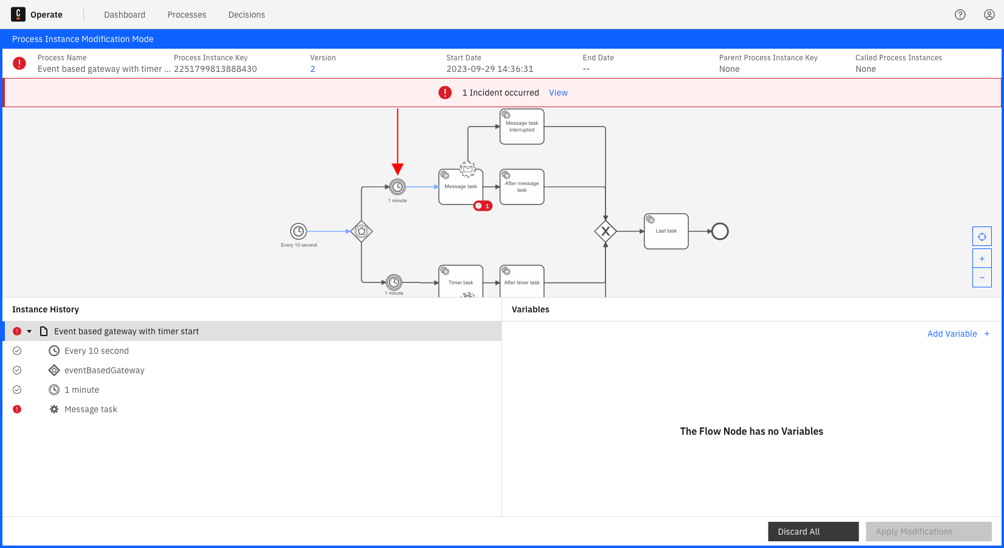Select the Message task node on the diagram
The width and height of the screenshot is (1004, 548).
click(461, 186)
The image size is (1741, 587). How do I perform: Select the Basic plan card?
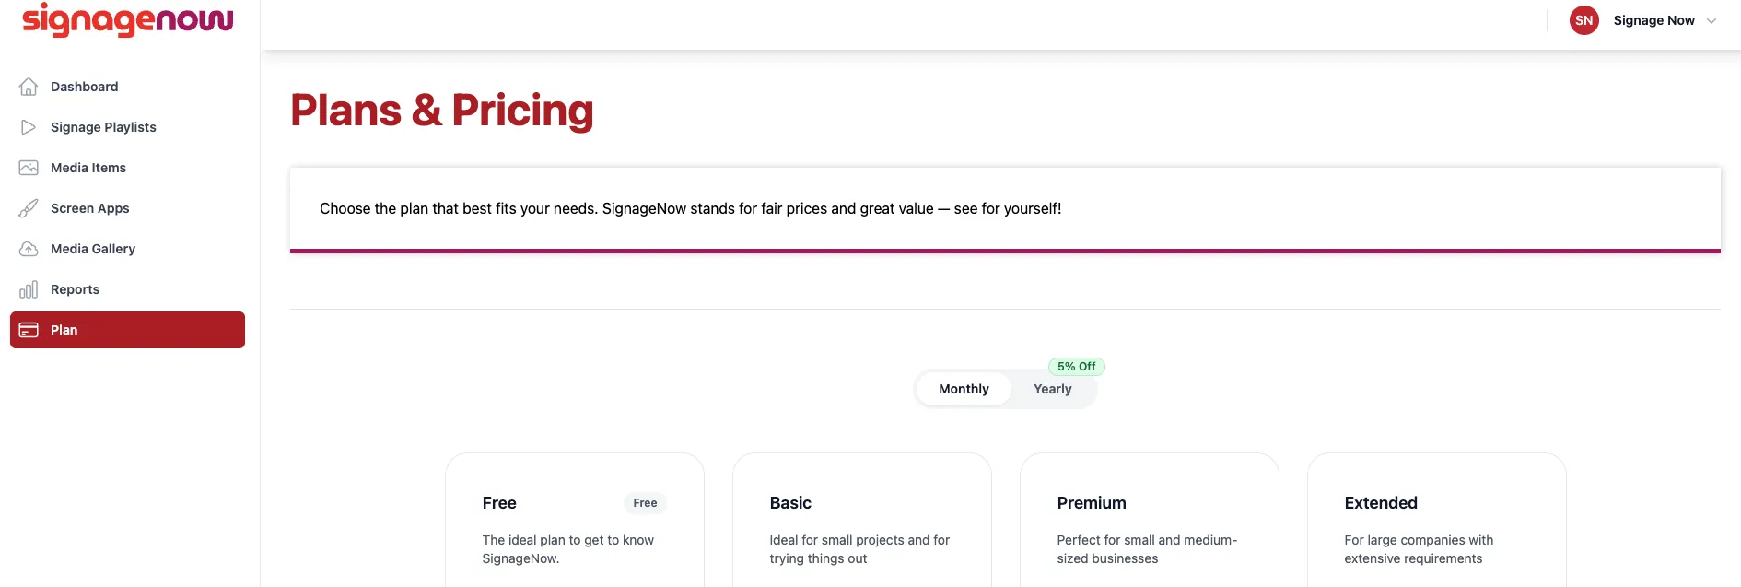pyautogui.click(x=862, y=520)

• _Problem_
Rewrite the records above with "Basic" replaced by "Premium" and everything else unchanged. Leave the pictures out.

• _The answer_
Select the Message task node on the diagram
The width and height of the screenshot is (1004, 548).
click(461, 186)
The image size is (1741, 587). How do I perform: Select the Premium plan card?
pyautogui.click(x=862, y=520)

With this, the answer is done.